Y a-t-il un autre réalisateur avec qui vous aimeriez travailler ?
«Je n’en connais pas beaucoup. Je n’ai regardé que les films et la série Rambo La maison de papier. J’aimerais faire un film avec Omar Sy, qui est sénégalais comme moi et très bon. Son Lupin J’ai beaucoup aimé. Maintenant, j’ai terminé un documentaire pour la Lega Calcio : espérons qu’il ira à Venise.”

Avez-vous visité la Toscane ?
« Jusqu’à présent, je ne suis allé à Florence qu’un jour : magnifique. Quand j’étais au Sénégal, un ami qui vit à Milan m’a montré des images de l’Italie : je voulais venir, mais je ne savais pas comment.

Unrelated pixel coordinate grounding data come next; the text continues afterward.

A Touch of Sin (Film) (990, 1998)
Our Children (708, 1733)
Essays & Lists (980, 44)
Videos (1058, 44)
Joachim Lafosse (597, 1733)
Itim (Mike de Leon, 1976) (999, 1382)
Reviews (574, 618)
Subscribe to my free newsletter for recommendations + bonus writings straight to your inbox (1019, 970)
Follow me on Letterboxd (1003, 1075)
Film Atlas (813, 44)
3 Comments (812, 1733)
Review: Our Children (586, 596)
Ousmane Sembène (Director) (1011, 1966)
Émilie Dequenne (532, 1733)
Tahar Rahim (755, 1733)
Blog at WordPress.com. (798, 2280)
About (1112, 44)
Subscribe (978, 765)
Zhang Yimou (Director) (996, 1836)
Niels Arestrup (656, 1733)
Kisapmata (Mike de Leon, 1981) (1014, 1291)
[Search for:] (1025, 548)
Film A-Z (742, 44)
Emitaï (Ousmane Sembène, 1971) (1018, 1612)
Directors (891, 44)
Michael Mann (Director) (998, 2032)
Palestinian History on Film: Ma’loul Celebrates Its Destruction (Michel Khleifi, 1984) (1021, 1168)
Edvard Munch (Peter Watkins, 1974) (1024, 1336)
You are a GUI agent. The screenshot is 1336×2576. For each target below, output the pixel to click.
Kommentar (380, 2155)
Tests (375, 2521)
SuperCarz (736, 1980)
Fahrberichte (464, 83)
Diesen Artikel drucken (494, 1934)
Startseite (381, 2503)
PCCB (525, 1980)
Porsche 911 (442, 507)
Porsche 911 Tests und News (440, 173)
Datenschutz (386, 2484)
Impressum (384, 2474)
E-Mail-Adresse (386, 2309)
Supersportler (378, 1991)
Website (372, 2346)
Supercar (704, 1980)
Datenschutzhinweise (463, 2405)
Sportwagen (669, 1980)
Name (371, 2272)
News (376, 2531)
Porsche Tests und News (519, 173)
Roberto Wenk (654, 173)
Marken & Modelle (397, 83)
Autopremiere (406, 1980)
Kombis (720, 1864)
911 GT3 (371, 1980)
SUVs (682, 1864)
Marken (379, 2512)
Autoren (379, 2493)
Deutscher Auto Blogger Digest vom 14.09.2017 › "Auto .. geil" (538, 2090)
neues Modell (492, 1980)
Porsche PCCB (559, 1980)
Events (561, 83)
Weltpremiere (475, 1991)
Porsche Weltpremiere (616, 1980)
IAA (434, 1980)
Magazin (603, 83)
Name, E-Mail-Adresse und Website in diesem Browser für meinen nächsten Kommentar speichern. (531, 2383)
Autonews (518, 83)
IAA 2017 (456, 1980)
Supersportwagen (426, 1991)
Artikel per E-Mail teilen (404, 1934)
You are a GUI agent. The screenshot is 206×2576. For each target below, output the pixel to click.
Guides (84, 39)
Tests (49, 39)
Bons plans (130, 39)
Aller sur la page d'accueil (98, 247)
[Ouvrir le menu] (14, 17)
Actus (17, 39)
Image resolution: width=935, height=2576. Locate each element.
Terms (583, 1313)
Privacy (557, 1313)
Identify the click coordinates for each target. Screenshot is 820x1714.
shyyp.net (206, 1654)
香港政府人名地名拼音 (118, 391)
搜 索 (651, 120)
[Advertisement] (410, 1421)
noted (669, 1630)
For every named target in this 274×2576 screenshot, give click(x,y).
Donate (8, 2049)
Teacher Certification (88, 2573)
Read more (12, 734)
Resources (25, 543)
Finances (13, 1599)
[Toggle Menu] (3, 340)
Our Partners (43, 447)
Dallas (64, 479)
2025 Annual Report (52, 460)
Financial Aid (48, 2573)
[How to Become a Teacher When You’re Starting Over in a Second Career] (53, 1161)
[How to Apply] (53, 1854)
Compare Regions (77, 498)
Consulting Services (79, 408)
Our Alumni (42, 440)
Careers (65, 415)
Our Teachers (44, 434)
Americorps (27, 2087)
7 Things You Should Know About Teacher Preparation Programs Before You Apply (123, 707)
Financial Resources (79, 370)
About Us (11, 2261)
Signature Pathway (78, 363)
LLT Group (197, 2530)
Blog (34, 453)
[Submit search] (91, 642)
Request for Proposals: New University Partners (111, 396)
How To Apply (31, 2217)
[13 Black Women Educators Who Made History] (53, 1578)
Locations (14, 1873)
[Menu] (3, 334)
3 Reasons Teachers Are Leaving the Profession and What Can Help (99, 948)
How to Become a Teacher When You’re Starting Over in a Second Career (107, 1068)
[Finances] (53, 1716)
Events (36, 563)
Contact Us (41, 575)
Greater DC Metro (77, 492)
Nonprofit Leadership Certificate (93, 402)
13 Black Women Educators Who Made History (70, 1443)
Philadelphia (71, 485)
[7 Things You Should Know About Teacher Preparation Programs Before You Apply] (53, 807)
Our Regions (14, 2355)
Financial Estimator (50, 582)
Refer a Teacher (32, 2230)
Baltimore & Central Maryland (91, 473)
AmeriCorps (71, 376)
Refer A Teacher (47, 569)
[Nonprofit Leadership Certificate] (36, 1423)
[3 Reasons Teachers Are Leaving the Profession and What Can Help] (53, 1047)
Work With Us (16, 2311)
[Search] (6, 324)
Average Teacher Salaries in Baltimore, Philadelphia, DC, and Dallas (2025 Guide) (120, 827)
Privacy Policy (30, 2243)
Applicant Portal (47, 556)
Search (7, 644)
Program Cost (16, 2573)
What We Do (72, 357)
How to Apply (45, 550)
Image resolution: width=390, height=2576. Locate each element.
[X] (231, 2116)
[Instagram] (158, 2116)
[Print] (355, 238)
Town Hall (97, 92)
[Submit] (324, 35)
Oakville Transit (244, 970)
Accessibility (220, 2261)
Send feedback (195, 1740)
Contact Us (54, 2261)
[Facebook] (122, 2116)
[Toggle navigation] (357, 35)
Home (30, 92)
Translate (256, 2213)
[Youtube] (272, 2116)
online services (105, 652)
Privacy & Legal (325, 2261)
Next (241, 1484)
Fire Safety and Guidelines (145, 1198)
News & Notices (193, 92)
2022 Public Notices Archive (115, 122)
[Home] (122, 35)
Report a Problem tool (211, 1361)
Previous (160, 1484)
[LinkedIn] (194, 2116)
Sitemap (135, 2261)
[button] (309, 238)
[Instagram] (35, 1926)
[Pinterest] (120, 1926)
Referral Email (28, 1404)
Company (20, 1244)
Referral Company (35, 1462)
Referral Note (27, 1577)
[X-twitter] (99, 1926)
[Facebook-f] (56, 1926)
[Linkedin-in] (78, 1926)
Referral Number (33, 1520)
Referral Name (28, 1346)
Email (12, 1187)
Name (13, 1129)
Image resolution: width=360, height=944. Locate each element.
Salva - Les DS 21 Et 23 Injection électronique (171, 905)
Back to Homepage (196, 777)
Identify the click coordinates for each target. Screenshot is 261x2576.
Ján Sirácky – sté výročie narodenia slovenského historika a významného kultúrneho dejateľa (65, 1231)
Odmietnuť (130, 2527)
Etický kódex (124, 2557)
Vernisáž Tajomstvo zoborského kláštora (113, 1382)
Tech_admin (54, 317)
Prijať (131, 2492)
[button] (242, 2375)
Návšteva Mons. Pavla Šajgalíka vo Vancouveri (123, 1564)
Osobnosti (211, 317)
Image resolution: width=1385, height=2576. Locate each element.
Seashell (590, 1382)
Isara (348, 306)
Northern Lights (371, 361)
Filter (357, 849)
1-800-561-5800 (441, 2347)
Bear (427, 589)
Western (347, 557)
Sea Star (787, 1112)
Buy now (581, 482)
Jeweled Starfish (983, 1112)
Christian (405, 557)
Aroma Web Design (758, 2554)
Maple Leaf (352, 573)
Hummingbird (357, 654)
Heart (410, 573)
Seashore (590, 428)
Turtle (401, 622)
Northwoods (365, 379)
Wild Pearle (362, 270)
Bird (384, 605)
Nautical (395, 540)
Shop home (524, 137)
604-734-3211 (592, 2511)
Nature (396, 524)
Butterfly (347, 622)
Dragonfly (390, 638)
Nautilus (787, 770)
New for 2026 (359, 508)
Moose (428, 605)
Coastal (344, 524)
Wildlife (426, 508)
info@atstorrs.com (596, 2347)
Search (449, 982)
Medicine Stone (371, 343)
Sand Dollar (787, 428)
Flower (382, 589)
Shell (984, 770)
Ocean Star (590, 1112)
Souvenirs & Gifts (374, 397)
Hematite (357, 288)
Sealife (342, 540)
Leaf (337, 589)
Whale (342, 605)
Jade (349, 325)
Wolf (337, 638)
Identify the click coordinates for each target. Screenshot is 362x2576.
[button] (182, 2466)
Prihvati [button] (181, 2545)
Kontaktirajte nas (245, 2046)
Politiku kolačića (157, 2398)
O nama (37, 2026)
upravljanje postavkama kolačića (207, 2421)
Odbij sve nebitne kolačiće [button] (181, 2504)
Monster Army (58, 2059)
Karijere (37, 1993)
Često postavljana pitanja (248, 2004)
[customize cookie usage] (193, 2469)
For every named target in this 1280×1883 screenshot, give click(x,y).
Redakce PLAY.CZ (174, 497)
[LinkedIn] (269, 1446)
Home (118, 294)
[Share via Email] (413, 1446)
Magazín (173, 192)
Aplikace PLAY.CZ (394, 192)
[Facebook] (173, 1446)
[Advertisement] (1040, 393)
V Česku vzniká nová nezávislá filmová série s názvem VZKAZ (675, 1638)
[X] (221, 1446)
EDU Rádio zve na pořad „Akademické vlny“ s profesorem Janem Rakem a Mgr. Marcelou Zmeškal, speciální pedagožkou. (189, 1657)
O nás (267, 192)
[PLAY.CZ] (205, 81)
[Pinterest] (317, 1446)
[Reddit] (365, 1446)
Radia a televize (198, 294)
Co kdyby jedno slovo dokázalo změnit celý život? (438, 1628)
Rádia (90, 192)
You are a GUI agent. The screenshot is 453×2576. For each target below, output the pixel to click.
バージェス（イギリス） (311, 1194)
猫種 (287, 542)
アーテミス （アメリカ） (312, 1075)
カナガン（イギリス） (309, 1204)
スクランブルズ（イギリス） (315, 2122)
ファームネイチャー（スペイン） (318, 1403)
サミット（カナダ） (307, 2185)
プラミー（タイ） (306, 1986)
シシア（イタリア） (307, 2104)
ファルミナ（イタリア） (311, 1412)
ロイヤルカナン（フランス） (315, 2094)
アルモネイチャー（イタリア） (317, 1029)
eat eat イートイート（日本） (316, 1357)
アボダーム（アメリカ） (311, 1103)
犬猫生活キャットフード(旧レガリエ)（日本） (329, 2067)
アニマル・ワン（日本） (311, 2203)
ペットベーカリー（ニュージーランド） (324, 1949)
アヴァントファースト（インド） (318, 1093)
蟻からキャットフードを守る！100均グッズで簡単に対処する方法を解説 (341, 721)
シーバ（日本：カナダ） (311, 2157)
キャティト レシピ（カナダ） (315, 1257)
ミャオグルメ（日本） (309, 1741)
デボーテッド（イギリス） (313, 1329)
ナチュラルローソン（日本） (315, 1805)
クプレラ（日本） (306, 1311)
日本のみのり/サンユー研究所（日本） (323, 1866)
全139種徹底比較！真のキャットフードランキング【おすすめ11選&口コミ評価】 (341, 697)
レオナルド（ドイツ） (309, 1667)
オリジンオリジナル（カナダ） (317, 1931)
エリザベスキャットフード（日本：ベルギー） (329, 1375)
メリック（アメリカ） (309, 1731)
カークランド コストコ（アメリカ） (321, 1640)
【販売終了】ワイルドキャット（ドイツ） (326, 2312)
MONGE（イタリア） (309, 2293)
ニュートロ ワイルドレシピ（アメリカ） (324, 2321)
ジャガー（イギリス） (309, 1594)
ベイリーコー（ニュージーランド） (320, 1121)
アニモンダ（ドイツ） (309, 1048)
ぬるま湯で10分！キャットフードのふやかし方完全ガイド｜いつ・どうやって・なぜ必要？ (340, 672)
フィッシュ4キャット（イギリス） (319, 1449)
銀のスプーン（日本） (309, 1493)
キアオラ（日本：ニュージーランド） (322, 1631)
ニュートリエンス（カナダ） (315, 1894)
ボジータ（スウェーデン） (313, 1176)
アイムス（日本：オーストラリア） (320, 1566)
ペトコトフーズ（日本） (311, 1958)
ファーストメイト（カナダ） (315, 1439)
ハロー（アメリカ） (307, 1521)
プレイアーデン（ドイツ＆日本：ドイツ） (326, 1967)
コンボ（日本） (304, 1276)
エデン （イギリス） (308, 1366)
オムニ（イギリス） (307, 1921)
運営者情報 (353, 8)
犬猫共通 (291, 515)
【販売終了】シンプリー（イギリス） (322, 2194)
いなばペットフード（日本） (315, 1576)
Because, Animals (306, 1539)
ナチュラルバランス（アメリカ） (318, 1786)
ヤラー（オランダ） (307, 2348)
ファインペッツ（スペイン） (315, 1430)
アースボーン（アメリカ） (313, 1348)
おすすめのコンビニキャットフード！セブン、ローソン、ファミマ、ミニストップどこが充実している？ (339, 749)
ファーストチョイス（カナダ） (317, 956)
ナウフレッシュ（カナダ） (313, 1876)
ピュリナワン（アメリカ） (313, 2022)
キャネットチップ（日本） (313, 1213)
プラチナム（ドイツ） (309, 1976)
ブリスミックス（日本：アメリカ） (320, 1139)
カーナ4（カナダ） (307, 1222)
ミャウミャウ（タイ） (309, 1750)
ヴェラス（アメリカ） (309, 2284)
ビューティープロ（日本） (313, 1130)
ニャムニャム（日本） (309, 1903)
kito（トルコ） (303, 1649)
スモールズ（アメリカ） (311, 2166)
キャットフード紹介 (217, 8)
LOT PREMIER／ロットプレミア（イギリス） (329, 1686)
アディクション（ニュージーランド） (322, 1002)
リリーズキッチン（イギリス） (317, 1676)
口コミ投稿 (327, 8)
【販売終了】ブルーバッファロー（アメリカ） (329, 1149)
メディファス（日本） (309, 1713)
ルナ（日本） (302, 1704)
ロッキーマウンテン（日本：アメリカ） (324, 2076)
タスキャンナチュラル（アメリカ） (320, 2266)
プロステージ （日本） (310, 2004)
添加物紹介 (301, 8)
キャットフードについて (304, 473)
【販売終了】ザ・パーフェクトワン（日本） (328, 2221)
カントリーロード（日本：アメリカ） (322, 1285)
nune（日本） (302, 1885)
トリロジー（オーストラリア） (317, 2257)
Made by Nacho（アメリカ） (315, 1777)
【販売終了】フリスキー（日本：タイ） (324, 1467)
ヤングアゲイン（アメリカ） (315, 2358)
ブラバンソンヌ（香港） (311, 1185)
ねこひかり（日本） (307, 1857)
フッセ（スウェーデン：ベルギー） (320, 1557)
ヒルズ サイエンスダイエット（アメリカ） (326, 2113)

Avez-vous des amis qui ont navigué sur des bateaux ?
“Non. Lorsque j’étais sur le plateau au Maroc, j’ai entendu de nombreuses histoires de la part de ceux qui ont réellement fait ce voyage ; leur donner la parole était ma motivation.”

Qu’espérez-vous que le succès de « Io Capitano » change ?
«Le film donne l’occasion de regarder la réalité en face. Vous avez l’habitude de ne voir que des bateaux arriver en Méditerranée. Mais derrière cela se cache un besoin de liberté. Si vous vivez au Sénégal, vous voyez l’Europe comme une promesse mais vous ne pouvez pas acheter un billet et partir : il y a une injustice fondamentale qui vous empêche de voyager et d’être libre.”